– Ecoutez-moi, donna Fiora ! Vous savez combien je vous suis attaché et croyez bien que je n’ai aucune envie de donner raison à cet Ecossais entêté mais il vaut mieux ne pas retourner rue des Lombards.
– Vous voulez que je parte pour une aventure dont je ne reviendrai peut-être pas sans embrasser ma chère Léonarde ? Oh, Esteban, je vous croyais un homme de cœur !
– Et je prétends l’être mais c’est à dame Léonarde que je pense. Sa jambe ne peut être encore guérie. Il y faudrait un miracle. Donc il ne peut être question de l’emmener. Si vous allez la rejoindre, elle vous posera des questions, s’inquiétera. Ce qui n’est pas le cas pour le moment. Elle vous croit auprès du roi et de mon maître. Ne pensez-vous pas qu’il est préférable de ne pas troubler la paix de son cœur ? D’autre part, j’ignore de quelle mission vous avez été investie et je ne veux pas le savoir, mais elle le désirera. Que lui direz-vous ?
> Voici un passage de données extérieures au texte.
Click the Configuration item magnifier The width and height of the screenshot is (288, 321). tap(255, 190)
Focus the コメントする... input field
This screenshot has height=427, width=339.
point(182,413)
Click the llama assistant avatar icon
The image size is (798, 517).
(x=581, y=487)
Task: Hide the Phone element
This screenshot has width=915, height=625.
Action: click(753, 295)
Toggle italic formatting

Fiora se détourna lentement et les mains d’Esteban retombèrent. Il y eut un silence que Mortimer eut le bon goût de ne pas troubler, devinant peut-être que son adversaire était vaincue. Ce qui était le cas. Fiora savait bien qu’Esteban avait raison. Elle n’avait jamais rien su cacher à Léonarde quand celle-ci voulait savoir quelque chose.
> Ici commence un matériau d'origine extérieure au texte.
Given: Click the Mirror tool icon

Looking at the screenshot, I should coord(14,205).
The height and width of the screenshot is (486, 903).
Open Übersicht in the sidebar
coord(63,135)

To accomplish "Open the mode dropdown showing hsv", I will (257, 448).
Comment lui dire que le roi l’envoyait en Lorraine pour y séduire « par tous les moyens » l’un des capitaines du Téméraire et l’amener à la trahison pure et simple ? Léonarde pousserait les hauts cris, se mettrait en travers et peut-être que toutes deux en viendraient à une dispute, peut-être à une brouille que la jeune femme ne pourrait supporter... Et, pour le moment, elle avait besoin de tout son courage. Relevant les yeux, elle vit qu’Esteban l’observait. Douglas Mortimer, se désintéressant de la question, était allé vers la porte ouverte qu’il obstruait de sa puissante carrure et regardait tomber la pluie.
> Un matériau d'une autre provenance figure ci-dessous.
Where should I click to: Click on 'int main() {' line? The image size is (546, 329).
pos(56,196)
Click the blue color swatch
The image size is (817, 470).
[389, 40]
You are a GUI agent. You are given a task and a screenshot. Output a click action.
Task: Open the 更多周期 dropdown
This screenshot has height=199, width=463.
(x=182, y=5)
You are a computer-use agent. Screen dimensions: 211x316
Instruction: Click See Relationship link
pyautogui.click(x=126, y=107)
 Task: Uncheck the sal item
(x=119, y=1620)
– Vous avez raison, mon ami. Mieux vaut laisser dame Léonarde vivre doucement sa convalescence dans le jardin de dame Agnelle. D’ailleurs, cela convient mieux à son âge que les rudesses des grands chemins et, ainsi, elle priera pour nous en toute quiétude... Messire Mortimer ! appela-t-elle.
L’Ecossais se retourna :
– Madame ?
– Nous partirons quand vous voudrez... pour nous rendre là où vous l’avez décidé. On fit étape, ce soir-là, à Villers-en-Retz.
Troisième partie
LES MERCENAIRES
CHAPITRE VIII
UN CONDOTTIERE
La pluie ne cessait pas. Le temps, détraqué, faisait de la fin de ce mois d’août une sorte d’automne précoce et apocalyptique où les grondements du tonnerre alternaient avec des pluies diluviennes et des sautes de vent violentes. Il fallait s’estimer heureux quand on ne recevait sur le dos que ce fin crachin qui enveloppait le paysage d’un brouillard d’eau. Cela trempait tout autant qu’un gros orage mais c’était, à tout prendre, plus facile à supporter. Fiora, enveloppée de sa grande mante noire à capuchon en dépit de la chaleur encore lourde, et Esteban sous son manteau de cheval faisaient le gros dos, mais la Bourrasque, comme s’il se sentait dans son élément, allait son chemin, drapé dans sa couverture sans perdre un pouce de sa taille. Bien droit sur sa selle, la plume en bataille, il menait son cheval par les chemins transformés en bourbiers et en fondrières avec autant de dignité que s’il eût escorté le roi. Sa large carrure coupait le vent devant Fiora lui bouchant un paysage qui, à vrai dire, n’avait rien de réconfortant. La Champagne que l’on traversait de part en part avait terriblement souffert des dernières guerres et en dépit de la poigne du roi Louis qui faisait régner au moins la sécurité, l’effort de redressement demeurait faible. Même à Reims, la ville royale, la ville du sacre, la misère montrait son visage blême. Des villages entiers avaient été brûlés que l’on s’efforçait de reconstruire mais la pluie incessante ne permettait guère de distinguer ce que l’on rebâtissait de ce qui était en ruine.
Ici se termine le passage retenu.